Pretend Professor


On Life: 

For two semesters I enjoyed a unique opportunity to teach a group of college students, via a national volunteer program. Though the program emphasized I was more a facilitator than a ‘professor,’ I still joked about getting a tweed jacket with elbow patches, and reveled in the fact that students would earn actual college credit for navigating the course with me. 

The program is targeted to first-generation college students from disadvantaged backgrounds. It’s designed to help them understand nuances of the professional world they would not likely learn from parents or friends — things like networking, resume building, and corporate etiquette. 

I was eager to participate in this program because I’d experienced a bumpy transition to the professional world as a first-generation college student. I remember borrowing a friend’s car to get a $60 suit from Sears. No one told me to remove the temporary stitches in the back or in the pockets — I found out about those . . . during my first corporate interview. I also didn’t think to prepare any small talk, so the long walk to the elevator with my interviewer became awkwardly silent. 

Those are just a few of the anecdotes I hoped to share with students in the class. Like most volunteer opportunities I’ve taken on the experience came with a lot of disillusionment. Some students were wildly inconsistent with attendance, and the 1:1 “office hours” I scheduled ranged from incredibly rewarding to a complete waste of time. It was hard to strike a balance between being understanding, and helping them truly prepare for corporate America — a place where often there is no second chance. At times I was astounded by how much students of this generation seem to struggle with accountability, or expect people to do or make things easier for them.  

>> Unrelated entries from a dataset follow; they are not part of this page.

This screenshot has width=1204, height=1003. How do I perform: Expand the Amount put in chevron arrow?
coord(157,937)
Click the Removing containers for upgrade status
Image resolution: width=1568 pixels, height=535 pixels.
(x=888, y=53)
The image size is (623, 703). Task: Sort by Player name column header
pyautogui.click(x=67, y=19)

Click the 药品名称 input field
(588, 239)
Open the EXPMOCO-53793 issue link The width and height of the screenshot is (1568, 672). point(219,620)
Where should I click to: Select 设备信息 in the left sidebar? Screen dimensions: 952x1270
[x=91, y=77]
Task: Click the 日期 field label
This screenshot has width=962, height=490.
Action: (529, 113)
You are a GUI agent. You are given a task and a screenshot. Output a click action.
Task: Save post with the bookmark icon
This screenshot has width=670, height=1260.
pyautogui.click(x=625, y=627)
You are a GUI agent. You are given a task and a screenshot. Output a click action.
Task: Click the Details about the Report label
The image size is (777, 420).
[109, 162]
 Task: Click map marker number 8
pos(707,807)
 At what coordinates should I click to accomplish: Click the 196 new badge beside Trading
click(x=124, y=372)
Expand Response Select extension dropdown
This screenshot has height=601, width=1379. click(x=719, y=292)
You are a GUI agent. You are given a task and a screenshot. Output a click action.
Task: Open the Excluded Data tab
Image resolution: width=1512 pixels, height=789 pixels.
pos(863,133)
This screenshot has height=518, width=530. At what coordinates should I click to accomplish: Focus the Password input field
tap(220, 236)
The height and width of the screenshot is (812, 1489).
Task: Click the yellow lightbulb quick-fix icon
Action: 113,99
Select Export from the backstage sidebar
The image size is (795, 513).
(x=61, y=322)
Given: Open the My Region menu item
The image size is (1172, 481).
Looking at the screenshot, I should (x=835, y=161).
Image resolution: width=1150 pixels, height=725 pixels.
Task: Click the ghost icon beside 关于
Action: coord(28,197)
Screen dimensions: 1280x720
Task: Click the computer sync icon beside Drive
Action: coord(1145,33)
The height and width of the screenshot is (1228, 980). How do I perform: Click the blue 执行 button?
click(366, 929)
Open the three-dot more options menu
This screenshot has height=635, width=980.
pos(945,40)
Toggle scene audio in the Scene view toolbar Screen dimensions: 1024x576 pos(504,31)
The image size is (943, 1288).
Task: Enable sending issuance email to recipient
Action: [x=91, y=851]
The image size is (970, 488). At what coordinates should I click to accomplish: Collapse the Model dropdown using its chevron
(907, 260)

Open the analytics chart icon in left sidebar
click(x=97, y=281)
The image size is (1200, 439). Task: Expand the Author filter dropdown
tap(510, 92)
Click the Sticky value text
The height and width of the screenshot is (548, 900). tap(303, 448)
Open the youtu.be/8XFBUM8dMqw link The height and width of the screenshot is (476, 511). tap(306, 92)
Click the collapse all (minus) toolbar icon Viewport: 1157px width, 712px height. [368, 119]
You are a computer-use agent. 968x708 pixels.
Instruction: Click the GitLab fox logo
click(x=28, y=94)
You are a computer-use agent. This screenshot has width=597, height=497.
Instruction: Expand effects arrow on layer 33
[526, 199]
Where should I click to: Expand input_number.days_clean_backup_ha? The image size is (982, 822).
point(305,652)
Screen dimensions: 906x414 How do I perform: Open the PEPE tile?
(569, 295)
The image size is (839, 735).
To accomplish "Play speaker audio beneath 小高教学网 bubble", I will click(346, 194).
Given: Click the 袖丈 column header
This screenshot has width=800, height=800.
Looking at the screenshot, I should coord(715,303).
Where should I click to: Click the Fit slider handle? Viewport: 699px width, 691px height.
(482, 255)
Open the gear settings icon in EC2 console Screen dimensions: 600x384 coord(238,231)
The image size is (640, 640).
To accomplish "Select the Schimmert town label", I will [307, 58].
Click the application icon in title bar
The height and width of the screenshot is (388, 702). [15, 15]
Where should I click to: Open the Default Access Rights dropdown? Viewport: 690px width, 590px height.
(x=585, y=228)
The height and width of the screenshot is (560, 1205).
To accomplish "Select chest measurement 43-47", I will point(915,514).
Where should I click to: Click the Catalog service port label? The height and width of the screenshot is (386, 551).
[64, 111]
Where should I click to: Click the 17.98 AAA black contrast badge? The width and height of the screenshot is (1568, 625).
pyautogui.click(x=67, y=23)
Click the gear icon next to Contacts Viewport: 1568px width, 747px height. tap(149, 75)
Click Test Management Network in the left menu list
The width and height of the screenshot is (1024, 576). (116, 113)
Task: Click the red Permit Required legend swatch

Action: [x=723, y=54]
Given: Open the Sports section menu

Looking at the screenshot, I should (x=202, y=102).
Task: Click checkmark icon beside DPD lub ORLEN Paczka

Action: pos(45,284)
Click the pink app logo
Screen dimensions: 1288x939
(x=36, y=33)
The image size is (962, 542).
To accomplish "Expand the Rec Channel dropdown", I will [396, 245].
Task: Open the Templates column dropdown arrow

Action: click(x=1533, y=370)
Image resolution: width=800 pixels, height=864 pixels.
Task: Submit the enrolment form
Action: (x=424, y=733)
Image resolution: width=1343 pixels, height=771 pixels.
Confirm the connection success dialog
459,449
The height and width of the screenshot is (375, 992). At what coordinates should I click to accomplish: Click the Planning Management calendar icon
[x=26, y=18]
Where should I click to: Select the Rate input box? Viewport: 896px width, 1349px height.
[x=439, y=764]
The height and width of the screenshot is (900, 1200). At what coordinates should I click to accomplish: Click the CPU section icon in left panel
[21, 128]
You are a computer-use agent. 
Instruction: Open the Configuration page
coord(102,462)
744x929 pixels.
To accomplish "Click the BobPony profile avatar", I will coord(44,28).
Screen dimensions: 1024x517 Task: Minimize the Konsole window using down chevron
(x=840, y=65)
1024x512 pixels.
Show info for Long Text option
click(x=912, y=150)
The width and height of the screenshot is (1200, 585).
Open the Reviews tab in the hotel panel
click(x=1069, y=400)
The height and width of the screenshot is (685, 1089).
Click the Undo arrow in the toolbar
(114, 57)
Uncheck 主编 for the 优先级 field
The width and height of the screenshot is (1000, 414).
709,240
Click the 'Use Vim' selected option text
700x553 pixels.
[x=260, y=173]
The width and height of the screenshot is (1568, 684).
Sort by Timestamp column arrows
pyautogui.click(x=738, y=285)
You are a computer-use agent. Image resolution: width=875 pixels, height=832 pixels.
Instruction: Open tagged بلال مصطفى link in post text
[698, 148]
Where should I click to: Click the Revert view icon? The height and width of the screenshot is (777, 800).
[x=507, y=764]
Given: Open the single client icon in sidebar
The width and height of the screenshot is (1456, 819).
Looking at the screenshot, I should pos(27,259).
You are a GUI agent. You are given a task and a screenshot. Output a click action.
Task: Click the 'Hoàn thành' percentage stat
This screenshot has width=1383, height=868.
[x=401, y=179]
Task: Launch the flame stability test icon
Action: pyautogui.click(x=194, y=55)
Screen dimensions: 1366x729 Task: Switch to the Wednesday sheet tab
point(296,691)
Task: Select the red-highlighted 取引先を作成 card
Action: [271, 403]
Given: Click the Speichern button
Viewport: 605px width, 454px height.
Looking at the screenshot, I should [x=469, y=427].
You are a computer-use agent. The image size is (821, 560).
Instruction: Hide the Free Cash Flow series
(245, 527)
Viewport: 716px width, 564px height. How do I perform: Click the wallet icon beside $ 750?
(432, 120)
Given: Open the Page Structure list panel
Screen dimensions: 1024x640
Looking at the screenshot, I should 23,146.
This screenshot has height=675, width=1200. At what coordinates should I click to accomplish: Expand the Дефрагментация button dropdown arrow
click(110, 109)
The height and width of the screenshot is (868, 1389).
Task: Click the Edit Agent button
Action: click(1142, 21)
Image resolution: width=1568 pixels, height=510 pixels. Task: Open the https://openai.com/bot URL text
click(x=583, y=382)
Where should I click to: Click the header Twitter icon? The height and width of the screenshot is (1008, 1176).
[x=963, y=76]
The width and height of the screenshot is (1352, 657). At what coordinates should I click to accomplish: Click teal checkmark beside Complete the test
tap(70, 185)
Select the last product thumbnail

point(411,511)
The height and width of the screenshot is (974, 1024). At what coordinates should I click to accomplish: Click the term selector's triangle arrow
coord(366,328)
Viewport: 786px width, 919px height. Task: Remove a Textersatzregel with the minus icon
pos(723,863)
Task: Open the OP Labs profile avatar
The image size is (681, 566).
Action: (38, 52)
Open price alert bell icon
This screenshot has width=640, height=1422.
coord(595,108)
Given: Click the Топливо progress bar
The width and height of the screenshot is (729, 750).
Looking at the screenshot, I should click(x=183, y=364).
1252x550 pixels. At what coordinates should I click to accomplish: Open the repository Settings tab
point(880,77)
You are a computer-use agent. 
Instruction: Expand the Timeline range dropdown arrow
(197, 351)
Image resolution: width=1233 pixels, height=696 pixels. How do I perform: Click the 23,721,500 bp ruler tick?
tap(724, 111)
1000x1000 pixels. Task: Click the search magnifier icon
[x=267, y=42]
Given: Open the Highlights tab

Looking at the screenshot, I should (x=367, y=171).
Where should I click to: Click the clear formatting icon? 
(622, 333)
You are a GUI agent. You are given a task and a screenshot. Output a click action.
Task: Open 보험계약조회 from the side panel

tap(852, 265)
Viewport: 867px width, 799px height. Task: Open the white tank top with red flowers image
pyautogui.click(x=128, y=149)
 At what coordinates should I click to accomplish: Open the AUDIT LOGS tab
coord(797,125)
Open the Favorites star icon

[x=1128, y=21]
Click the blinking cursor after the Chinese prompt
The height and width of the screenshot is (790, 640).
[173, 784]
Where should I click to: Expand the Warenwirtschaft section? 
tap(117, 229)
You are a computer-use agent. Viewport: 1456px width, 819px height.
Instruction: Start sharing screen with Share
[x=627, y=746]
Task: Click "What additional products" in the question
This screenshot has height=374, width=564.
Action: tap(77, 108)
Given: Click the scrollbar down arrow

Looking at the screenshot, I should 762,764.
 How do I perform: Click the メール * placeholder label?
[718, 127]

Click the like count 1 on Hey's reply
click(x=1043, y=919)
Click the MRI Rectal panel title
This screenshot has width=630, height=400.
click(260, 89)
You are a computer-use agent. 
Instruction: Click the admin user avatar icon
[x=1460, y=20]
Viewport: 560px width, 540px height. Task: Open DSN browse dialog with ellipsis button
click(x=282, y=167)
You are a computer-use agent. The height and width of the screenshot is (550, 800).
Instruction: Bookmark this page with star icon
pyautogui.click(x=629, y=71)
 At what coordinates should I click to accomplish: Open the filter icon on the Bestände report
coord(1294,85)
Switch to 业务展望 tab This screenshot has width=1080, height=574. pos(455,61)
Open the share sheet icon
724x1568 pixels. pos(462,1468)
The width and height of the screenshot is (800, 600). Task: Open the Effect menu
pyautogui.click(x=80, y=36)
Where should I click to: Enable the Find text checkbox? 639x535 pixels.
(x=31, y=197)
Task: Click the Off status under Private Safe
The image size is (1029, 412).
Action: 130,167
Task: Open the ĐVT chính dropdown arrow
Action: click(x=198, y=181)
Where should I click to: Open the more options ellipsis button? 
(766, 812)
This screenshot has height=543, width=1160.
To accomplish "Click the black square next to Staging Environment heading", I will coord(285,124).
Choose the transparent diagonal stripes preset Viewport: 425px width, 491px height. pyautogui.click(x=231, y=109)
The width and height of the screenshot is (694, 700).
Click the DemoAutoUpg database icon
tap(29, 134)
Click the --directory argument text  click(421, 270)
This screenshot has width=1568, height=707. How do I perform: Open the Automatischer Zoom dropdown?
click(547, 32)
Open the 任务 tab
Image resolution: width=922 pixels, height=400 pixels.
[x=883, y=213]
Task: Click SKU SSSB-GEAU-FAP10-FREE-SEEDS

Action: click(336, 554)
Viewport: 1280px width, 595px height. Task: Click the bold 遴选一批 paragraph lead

However there were good moments that made every challenge worth it — times I felt I was genuinely helping others grow, sharing important experiences, and preventing others from making mistakes that once held me back. The best students in the class were a pleasure to teach, and I enjoyed being their ‘professor’ even more than they enjoyed my contextual humor. 🙂

The program concluded with a Corporate Challenge reminiscent of “The Apprentice.” Each section of students in the class competed to solve a business case for a real-world corporation. Perhaps this was due to low expectations, but I was utterly amazed by how well my students performed on the final day of the competition. No longer a pretend professor, I felt like a proud parent. Perhaps there is hope for this rising generation, after all. 

On the Market: 


I plan to write more about stocks soon, but here’s a note on two companies that have gone public since my last post. The first is Zoom Video Communications (ZM) which skyrocketed on its first day of trading even after raising its initial offer price. The second is Slack Technologies (WORK), which is currently trading below its day-one price but is a worthy long-term investment. Both companies have recurring revenue models, something Wall Street tends to appreciate over time. Both also benefit from free marketing — Zoom customers invite their business partners to use Zoom for video meetings, which eventually generates more paying customers. Similarly, young employees joining corporations today are quite accustomed to using Slack for messaging and other functions; Slack is also integrated technically with myriad enterprise software companies. Initial market reactions aside I believe it is very early in the growth story for both companies, and recommend them to buy & hold investors with a three- to five-year time horizon.